[BEGIN DATA TO PROCESS]

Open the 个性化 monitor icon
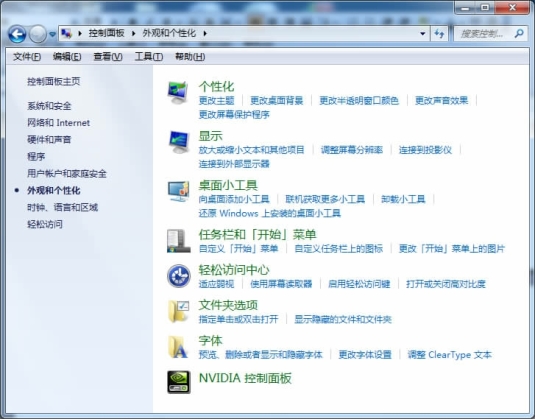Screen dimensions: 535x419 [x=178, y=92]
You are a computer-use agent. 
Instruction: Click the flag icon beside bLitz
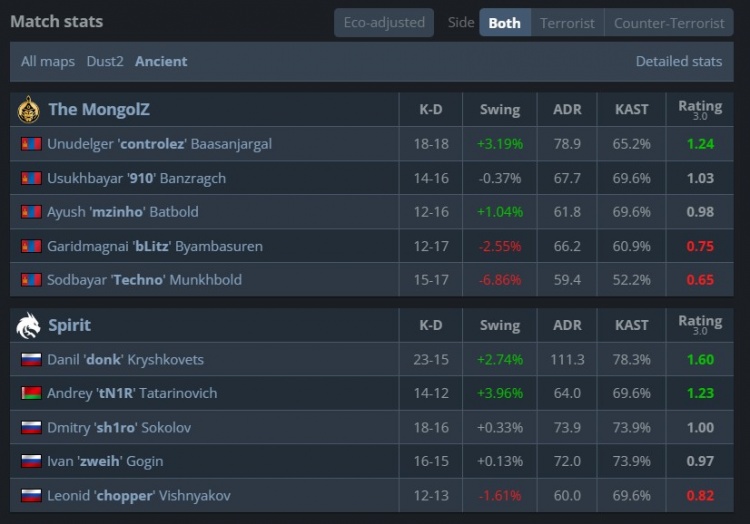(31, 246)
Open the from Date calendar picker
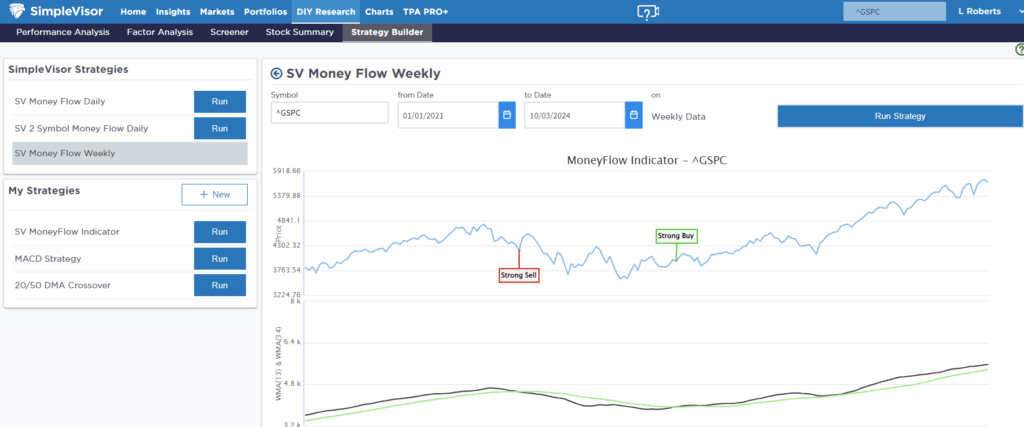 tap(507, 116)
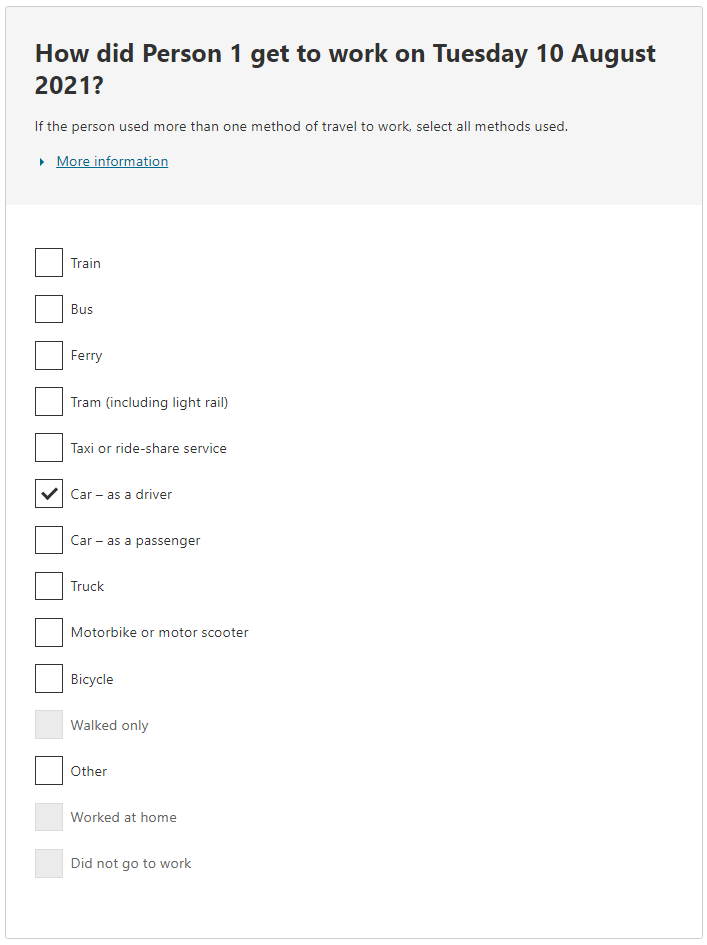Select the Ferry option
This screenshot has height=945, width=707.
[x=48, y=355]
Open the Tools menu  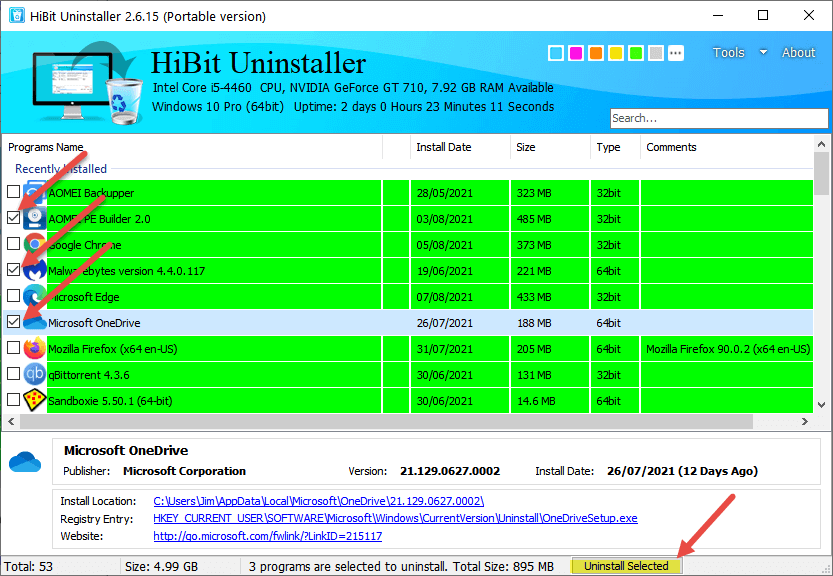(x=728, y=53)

[END DATA TO PROCESS]

● SET PROBLEM: Please extract each line of the rows above that contains the word "icon", treating uppercase and lowercase as different.

● WRITTEN REPLY:
Open the 个性化 monitor icon
Instruction: Click the flag icon beside bLitz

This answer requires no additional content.